Nothing but the lines below from the one that contains "Click the 40,000 accounts receivable value" through the one that contains "The height and" should be retyped, exactly and including both ends. Do not include pictures.

§ **Working data**

BEGIN

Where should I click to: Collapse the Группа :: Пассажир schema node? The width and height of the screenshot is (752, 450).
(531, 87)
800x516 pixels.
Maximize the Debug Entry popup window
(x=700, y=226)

END
BEGIN

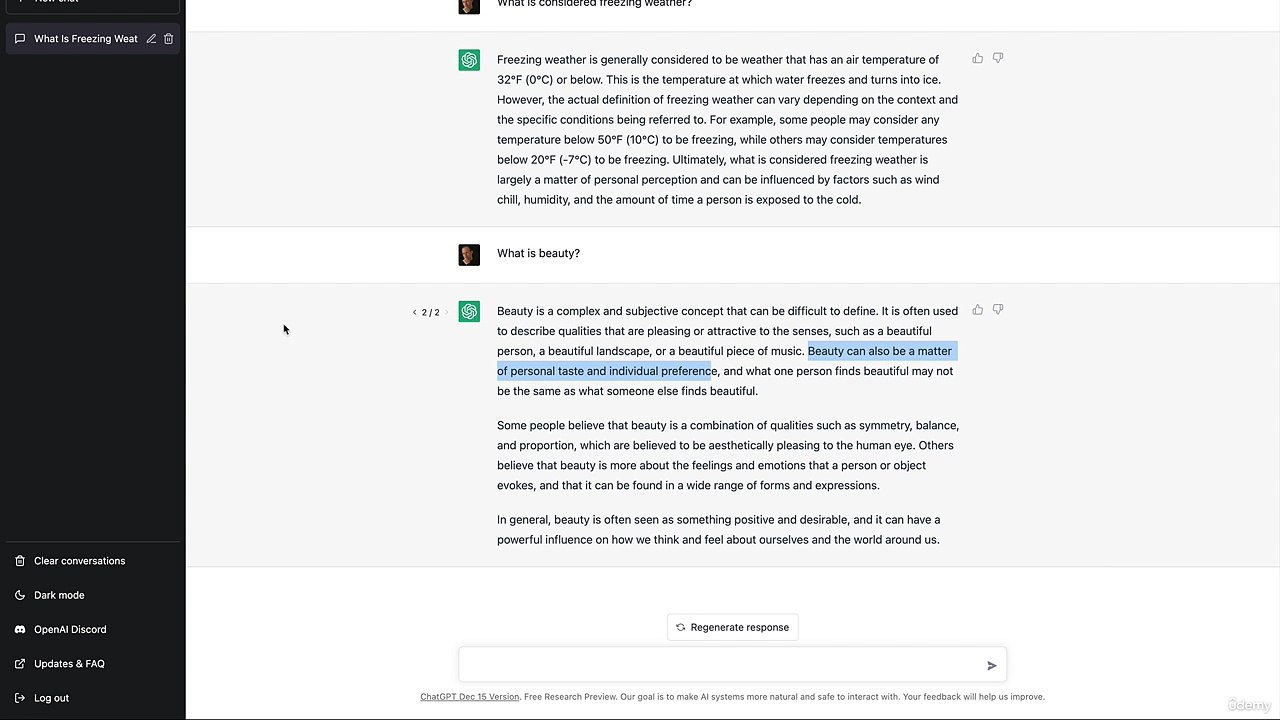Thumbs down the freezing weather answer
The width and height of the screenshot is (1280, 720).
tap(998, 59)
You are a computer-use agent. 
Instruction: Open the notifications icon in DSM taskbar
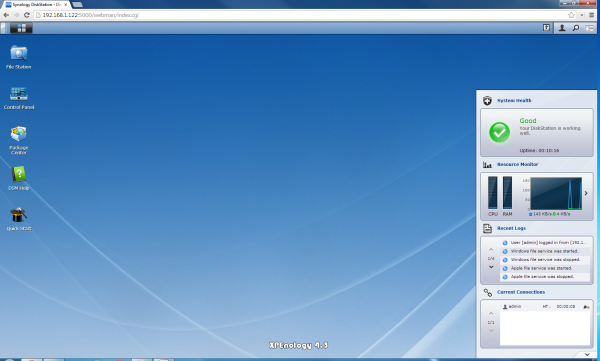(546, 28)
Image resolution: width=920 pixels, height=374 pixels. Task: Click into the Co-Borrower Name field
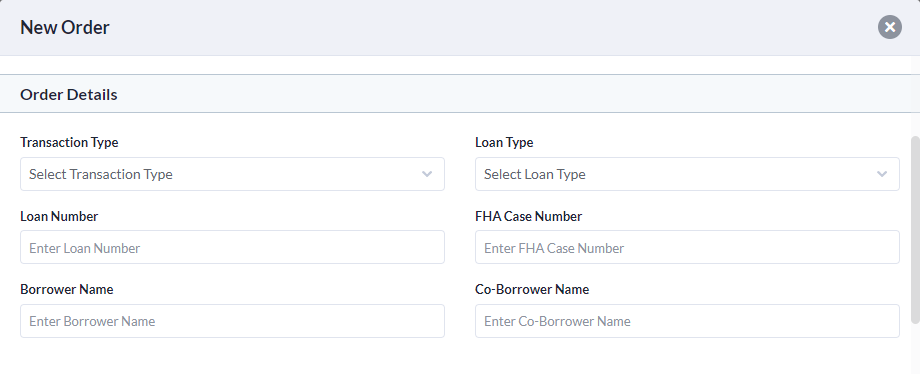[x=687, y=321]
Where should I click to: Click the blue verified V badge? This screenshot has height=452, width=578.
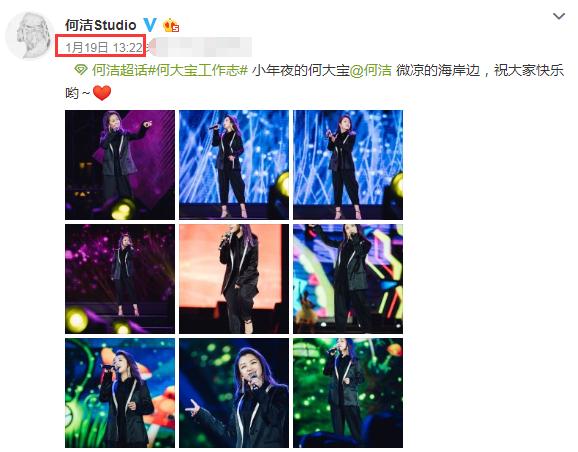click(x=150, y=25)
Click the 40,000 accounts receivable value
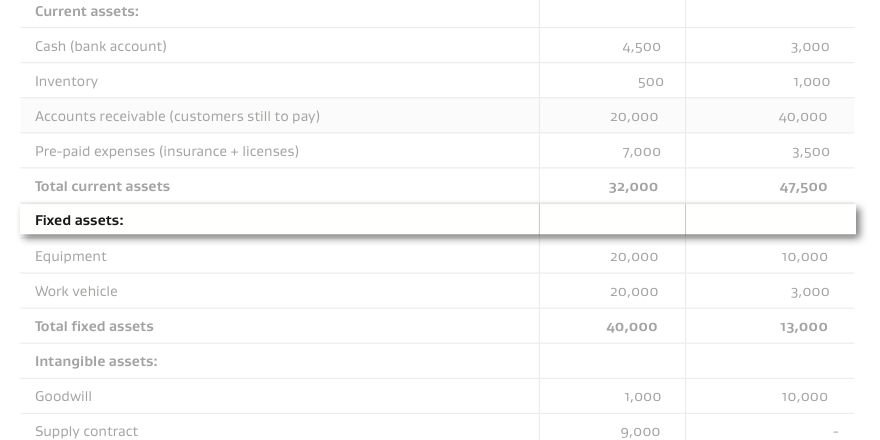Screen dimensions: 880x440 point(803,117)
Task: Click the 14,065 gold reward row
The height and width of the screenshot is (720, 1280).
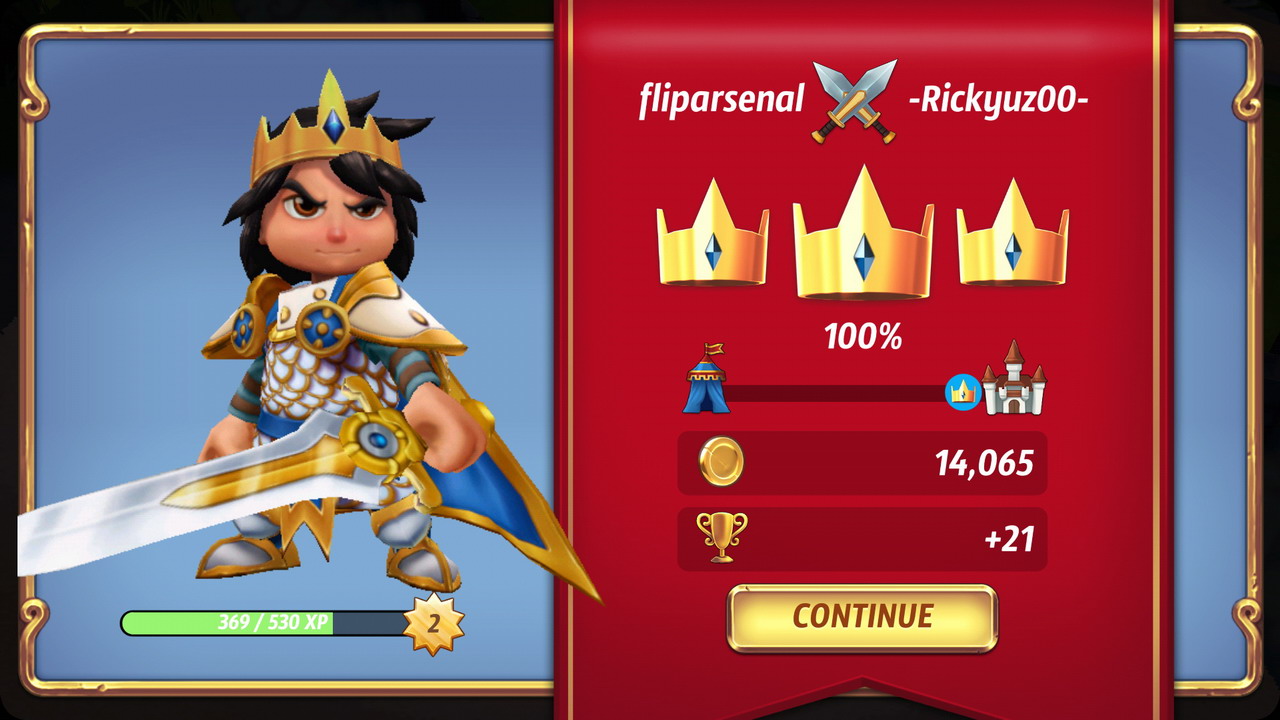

END

§ **Written answer**
Click the 40,000 accounts receivable value
Screen dimensions: 880x440 point(803,117)
Task: Click the 14,065 gold reward row
The height and width of the screenshot is (720, 1280).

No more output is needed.